+++ TEXT SEGMENT +++

The Charity Ambiguity Trap & How To Avoid It
Banwell v Attorney-General  QSC 239
There’s no better way for your estate to make a difference then to leave a gift in your will to charity. Charities will always be the most grateful of beneficiaries no matter how big or small your gift is and there’s an enormous sense of wellbeing to be had, knowing that your estate is working hard to help others after you’ve gone.
At first glance, leaving a gift to charity looks straightforward. You decide on the charity or charities that you would like to benefit from your estate and whether you want to leave a specific monetary amount, a percentage of your whole estate or even a family heirloom to be auctioned and then insert those details into your will.
So why do so many gifts to charities fail?
Because of the ambiguity trap. Charities are complex entities for many reasons. They change names, can be registered in different names to the ones that they are publicly known by, and can even cease to exist by the time your will is read. Numerous gifts to charities have failed because a will hasn’t correctly identified the charity or specified the purpose of the gift when the charity delivers both charitable and non-charitable work.

+++ GIVEN DATA +++

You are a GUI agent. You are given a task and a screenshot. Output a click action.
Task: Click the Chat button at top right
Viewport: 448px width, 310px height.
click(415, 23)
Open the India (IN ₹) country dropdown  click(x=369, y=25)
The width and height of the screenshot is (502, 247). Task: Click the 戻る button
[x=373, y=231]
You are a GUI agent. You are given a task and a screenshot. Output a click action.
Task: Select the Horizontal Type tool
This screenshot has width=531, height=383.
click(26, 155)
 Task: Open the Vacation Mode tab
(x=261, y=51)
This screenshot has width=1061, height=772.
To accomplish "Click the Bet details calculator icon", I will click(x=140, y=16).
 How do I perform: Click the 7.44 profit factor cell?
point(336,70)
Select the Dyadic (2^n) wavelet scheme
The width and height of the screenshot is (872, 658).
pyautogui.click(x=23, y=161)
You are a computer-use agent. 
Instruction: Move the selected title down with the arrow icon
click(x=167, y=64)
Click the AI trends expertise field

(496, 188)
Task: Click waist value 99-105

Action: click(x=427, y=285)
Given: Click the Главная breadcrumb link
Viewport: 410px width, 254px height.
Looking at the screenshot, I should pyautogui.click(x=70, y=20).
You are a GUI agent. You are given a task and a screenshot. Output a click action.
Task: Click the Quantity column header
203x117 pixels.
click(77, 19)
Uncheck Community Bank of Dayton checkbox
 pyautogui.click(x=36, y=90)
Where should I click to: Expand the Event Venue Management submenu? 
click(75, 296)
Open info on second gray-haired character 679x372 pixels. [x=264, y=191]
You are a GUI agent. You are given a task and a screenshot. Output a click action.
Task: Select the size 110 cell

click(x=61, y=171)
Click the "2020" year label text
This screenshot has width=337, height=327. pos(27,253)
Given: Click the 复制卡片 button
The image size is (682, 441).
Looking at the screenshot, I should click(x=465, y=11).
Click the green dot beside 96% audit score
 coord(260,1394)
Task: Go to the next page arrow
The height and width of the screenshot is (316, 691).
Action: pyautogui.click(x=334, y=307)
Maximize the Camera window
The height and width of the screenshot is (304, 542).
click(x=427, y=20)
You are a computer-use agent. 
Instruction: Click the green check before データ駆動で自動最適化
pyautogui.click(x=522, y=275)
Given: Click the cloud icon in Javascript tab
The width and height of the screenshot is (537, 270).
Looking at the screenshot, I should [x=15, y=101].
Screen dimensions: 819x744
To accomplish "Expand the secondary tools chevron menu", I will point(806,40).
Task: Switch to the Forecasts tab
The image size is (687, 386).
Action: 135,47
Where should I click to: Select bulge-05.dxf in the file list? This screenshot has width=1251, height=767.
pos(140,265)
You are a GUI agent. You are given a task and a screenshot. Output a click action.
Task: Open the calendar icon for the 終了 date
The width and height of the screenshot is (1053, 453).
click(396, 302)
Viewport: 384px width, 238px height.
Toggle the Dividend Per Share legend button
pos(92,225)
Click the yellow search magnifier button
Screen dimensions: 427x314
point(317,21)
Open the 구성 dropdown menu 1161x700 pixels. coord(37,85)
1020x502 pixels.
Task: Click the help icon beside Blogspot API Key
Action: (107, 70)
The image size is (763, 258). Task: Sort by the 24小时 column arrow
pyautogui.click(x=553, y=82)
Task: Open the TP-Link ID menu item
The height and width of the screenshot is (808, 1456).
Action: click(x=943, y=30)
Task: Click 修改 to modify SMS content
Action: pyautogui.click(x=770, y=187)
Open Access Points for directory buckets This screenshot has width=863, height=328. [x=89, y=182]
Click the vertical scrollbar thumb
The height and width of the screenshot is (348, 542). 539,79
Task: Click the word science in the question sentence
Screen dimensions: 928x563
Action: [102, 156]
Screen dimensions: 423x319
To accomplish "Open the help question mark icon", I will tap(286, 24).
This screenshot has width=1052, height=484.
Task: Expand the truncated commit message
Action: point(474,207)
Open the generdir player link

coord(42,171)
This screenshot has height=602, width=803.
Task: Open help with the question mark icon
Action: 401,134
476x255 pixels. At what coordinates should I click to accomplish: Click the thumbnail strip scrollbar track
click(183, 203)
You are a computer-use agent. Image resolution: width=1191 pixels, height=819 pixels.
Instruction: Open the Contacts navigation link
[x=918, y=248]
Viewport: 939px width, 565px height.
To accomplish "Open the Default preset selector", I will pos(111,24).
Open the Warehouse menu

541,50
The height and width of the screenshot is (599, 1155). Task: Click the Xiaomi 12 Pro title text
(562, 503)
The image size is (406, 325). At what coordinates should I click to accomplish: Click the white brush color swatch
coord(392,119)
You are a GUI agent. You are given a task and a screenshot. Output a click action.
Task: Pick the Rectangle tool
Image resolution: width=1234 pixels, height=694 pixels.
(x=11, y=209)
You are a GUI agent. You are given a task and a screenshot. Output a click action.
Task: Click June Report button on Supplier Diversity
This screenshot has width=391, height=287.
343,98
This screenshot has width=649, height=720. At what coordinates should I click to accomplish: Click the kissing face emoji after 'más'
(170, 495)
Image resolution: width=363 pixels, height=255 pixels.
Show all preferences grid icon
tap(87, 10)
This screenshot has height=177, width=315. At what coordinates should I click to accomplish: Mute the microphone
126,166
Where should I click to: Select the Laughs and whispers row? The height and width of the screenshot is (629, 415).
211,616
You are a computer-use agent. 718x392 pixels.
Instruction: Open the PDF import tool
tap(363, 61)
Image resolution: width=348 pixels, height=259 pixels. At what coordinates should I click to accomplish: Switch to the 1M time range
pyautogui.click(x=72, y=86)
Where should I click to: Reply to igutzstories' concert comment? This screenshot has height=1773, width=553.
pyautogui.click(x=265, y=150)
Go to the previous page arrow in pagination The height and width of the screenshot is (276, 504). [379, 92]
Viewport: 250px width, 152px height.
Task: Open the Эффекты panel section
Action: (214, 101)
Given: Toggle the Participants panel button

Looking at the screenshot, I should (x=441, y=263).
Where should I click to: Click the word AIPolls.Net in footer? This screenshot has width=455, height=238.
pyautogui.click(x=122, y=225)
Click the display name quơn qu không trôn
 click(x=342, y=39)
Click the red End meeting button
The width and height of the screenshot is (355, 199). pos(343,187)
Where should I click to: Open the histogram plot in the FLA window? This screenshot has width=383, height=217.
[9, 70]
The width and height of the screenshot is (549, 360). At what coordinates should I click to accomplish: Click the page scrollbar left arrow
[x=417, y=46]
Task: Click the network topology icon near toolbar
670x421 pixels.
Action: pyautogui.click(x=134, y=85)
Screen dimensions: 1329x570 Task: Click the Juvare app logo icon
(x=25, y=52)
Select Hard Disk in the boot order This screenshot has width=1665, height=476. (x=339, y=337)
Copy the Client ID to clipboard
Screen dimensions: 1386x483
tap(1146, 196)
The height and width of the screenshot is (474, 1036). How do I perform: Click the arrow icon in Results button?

+++

» **WHAT THIS EXERCISE ASKS**:
**a)** Change the text on charitable gifts in wills between "At first glance, leaving" and "into your will.", inclusive, by replacing "family heirloom" with "piece of jewelry".
**b)** Using the text on charitable gifts in wills, explain why so many gifts to charities fail.

» **ANSWERS BELOW**:
**a)**
At first glance, leaving a gift to charity looks straightforward. You decide on the charity or charities that you would like to benefit from your estate and whether you want to leave a specific monetary amount, a percentage of your whole estate or even a piece of jewelry to be auctioned and then insert those details into your will.

**b)** They fail because of the ambiguity trap. Charities change names, can be registered under names different from those they are publicly known by, and can even cease to exist by the time the will is read. Many gifts have failed because a will did not correctly identify the charity or did not specify the purpose of the gift when the charity does both charitable and non-charitable work.